Feijóo wants to have a majority so as not to need 20 parties

For months, Alberto Núñez Feijóo has been asking Pedro Sánchez to apologize for the yes-yes-yes law, but now that the president of the Spanish Government has done so, in an interview with El Correo, the leader of the PP is not satisfied. To believe that the request for forgiveness is sincere, Feijóo demanded the resignation of the ministers responsible for the said law.

The president of the PP defended yesterday that the pardon that Sánchez is asking for is not the result of the thousand reductions in sentences for sexual aggressors, but that he did it “because the polls are close”. In addition, for Feijóo, the law was not a mistake, but “an act of unforgivable pride”. That is why Sánchez urges to take measures: “If he really wants to ask for forgiveness, let the ministers responsible for this nyap be fired”.

Feijóo has been fully involved in the 28-M pre-campaign and yesterday he was in Navarre, where he visited Pamplona, ​​Tudela and Cintruénigo. In front of the militants, Feijóo focused his intervention on what he considers to be wearing down Sánchez the most, which is the division and fights between the members of his Executive. “Now they govern in Spain apparently three parties, but really there are 20, because all those called Sumar are a group of remnants”, said the leader of the PP. “The fact that Spain needs 20 parties for a government proves that it is misgoverned”, he insisted. And he warned that if Sánchez wins again, he will agree with them again, even if he says no during the campaign.

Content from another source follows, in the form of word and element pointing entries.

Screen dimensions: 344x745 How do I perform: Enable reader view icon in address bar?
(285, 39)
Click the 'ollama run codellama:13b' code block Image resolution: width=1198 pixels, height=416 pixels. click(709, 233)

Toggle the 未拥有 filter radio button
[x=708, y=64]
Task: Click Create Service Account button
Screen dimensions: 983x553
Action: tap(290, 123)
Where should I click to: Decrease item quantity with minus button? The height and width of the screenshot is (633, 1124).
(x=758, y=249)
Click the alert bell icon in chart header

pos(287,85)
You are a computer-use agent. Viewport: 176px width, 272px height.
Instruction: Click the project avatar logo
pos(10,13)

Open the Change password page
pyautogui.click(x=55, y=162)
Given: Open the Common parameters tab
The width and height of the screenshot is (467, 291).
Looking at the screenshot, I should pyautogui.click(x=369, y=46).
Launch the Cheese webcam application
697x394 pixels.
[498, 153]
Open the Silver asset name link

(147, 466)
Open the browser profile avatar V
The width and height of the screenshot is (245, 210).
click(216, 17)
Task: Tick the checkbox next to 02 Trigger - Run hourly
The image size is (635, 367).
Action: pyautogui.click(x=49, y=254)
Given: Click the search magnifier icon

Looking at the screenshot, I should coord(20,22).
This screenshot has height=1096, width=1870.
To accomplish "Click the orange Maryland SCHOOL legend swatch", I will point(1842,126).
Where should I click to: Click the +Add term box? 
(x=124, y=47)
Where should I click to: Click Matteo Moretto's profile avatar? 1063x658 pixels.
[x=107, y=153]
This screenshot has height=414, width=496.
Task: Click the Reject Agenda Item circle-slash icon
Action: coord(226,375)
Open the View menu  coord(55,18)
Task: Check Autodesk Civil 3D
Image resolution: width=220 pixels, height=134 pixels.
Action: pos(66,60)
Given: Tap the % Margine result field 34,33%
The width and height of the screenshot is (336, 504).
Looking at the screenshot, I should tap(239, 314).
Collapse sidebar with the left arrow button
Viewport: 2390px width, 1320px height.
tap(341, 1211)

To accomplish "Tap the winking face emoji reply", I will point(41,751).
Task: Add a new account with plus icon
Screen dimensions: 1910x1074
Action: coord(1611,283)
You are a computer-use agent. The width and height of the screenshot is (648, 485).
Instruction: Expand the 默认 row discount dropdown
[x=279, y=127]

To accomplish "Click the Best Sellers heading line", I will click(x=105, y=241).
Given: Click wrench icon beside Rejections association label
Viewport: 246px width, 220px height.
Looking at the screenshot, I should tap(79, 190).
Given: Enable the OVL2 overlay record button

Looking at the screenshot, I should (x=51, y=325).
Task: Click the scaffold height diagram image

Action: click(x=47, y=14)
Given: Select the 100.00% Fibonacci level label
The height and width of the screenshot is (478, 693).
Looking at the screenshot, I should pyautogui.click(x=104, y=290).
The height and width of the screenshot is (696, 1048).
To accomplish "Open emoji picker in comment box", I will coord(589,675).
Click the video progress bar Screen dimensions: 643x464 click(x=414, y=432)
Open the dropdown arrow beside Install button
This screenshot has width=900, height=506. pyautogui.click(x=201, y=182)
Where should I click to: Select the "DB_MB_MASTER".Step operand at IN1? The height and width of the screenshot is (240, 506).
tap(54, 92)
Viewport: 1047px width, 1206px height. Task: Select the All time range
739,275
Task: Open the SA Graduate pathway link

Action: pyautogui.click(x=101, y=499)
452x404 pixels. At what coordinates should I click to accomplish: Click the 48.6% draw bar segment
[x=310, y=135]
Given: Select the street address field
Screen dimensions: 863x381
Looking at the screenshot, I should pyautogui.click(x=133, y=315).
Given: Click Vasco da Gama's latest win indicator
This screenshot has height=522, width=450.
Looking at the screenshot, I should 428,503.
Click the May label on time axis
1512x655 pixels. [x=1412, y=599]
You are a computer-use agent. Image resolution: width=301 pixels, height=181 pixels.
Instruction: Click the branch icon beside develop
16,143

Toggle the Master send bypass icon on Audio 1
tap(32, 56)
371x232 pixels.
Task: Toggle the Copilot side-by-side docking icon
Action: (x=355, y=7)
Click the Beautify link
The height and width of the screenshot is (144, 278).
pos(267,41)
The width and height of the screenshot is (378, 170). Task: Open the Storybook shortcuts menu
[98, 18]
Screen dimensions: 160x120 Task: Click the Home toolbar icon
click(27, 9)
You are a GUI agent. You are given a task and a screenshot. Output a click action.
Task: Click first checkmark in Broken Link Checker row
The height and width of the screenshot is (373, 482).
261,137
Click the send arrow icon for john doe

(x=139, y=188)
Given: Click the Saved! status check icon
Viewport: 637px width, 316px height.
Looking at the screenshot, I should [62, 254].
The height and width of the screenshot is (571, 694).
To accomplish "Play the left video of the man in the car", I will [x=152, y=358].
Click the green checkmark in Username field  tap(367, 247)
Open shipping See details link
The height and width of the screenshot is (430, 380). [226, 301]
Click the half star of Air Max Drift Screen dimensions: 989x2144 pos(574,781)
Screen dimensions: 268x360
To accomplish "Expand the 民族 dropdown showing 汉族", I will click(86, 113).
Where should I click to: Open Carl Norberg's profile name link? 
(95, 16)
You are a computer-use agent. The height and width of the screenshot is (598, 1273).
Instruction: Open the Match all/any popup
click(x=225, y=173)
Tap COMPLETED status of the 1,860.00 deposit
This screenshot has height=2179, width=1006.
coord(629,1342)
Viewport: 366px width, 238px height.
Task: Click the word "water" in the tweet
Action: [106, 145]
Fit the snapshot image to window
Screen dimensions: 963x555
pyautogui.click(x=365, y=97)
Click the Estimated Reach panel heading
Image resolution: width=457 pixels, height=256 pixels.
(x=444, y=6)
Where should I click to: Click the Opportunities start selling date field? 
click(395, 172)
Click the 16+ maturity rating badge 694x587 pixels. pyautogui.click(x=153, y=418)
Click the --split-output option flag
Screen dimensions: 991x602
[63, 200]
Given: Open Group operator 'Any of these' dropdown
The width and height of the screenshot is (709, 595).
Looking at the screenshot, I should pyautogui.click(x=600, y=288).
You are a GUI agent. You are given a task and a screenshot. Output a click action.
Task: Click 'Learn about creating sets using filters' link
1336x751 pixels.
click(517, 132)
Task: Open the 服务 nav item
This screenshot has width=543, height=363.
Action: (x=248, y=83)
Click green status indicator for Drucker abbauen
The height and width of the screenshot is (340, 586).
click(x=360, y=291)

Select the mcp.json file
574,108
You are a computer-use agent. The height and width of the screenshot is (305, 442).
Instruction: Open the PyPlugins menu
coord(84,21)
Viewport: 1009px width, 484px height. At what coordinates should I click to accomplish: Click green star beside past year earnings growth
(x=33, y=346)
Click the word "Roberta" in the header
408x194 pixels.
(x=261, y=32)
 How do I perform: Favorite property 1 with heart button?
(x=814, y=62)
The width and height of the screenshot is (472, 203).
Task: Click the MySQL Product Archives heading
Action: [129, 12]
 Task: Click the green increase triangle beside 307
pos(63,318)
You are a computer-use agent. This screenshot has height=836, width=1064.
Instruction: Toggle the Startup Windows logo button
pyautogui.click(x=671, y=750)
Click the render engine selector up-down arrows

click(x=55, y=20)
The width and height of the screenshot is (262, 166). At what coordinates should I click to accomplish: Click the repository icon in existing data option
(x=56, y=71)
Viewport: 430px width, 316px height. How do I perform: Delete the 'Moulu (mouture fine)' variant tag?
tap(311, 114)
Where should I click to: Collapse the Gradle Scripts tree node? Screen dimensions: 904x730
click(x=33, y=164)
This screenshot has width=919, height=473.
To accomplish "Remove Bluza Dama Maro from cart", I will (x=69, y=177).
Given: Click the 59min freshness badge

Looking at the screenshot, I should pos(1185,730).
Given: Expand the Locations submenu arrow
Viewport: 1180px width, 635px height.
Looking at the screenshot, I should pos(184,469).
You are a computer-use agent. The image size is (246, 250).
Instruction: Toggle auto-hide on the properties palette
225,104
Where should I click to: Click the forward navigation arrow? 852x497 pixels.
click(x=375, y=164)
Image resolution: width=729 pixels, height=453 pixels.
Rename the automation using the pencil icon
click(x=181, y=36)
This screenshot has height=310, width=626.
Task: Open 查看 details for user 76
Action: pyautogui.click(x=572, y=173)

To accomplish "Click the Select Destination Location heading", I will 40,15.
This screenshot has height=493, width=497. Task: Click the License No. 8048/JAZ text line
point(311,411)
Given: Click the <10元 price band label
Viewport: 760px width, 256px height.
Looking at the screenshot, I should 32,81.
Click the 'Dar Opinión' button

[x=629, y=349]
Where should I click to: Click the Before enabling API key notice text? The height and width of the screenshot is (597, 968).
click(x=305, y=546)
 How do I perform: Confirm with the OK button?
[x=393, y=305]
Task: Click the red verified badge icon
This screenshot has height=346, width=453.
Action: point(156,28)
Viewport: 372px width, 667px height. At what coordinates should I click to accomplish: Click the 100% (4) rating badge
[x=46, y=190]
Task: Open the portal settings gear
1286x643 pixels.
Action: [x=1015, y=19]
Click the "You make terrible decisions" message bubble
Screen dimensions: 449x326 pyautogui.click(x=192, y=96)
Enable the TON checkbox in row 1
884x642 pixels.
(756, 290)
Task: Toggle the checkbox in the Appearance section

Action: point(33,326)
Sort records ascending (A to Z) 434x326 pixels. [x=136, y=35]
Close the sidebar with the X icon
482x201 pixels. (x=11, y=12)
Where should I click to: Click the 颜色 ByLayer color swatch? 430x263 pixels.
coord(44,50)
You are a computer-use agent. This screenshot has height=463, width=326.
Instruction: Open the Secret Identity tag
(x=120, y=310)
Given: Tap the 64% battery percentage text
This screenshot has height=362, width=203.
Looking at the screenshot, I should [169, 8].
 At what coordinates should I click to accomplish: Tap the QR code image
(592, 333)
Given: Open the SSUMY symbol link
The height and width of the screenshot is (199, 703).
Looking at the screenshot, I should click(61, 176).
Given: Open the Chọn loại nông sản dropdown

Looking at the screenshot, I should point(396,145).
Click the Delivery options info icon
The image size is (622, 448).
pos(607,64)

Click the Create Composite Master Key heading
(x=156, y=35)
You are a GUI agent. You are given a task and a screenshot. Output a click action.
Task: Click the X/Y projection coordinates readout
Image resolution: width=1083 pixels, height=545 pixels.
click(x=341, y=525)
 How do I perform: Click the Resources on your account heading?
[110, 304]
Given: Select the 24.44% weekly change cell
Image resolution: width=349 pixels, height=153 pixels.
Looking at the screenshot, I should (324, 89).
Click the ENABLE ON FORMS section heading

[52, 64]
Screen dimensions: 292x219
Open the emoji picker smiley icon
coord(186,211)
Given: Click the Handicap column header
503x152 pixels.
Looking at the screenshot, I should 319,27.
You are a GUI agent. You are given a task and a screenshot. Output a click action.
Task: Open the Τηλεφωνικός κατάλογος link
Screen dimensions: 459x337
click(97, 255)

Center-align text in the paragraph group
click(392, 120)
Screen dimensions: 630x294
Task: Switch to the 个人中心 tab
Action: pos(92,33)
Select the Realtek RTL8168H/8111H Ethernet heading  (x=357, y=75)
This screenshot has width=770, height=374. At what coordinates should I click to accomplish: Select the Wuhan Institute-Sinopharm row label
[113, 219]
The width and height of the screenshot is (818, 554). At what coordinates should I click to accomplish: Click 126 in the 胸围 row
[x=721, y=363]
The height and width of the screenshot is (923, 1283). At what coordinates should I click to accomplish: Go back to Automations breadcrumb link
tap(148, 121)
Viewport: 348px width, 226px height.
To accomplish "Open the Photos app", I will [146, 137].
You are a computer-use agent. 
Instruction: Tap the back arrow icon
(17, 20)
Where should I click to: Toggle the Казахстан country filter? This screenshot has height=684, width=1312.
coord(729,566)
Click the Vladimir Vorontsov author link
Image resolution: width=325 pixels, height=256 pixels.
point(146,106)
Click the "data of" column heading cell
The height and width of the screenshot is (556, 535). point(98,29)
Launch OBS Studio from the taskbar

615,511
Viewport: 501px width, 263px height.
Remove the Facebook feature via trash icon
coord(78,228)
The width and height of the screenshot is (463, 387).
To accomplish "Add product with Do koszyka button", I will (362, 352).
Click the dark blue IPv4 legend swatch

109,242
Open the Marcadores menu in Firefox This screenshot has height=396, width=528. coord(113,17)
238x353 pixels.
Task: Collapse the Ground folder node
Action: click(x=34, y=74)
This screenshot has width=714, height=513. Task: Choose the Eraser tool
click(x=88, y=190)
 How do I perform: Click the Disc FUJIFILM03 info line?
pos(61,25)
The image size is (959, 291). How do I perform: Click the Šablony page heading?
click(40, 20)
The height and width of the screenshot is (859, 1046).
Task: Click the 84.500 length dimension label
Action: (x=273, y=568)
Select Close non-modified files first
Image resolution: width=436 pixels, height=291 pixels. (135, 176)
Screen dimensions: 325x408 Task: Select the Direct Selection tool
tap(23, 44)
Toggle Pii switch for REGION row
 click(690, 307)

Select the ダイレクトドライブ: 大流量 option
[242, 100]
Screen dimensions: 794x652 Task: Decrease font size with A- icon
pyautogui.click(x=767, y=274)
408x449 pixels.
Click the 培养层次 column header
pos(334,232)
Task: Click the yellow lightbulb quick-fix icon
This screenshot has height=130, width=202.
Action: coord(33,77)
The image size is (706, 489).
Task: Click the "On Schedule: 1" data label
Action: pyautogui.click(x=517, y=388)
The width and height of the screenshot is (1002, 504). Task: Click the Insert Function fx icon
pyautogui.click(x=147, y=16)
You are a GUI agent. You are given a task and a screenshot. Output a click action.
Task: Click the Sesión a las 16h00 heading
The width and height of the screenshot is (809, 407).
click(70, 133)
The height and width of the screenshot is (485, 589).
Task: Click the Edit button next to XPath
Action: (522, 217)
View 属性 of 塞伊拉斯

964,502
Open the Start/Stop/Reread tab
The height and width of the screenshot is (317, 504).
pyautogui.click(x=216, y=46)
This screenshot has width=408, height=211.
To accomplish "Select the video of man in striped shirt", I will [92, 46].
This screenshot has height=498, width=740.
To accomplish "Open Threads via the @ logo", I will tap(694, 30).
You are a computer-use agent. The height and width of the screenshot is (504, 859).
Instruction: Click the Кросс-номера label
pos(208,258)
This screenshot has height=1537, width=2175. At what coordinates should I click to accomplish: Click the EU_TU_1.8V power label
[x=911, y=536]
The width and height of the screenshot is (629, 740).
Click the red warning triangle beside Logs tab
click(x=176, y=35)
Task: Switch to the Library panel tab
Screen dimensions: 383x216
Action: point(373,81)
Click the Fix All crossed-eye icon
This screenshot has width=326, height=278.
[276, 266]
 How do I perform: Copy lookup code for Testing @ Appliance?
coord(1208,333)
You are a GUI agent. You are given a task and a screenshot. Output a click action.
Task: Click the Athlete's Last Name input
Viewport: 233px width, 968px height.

For Feijóo, the result is in sight, and he summed it up with an example, alluding to Yolanda Díaz: “A vice-president who launches her party against the government of which she is a part and against the party that made her deputy “. Even in the future Housing law, Feijóo sees this division, because it will be approved “after five years of fighting”.

In contrast, the popular leader will present this week his own housing plan, “without populist or interventionist measures”, but based “on dialogue” and aimed at low, middle income and young people, those who have problems accessing a home”.

Being in Navarre, where the PP presents itself and not with UPN as usual, Feijóo made a special effort to defend the locality and the Constitution, and assured that he will not accept lessons from anyone, with reference to the regionalist party. In this sense, he defended that the Civil Guard of traffic does not leave Navarre, as the central government and Bildu have agreed. And he linked this fact with the Government’s refusal, as leader of the opposition, to visit the troops in Latvia, a fact that Feijóo considered a “partisan use of the State’s forces and security forces”, for ” appropriate them” or “give them over to their partners” as the Government claims to have done “with the Civil Guard and EH Bildu”.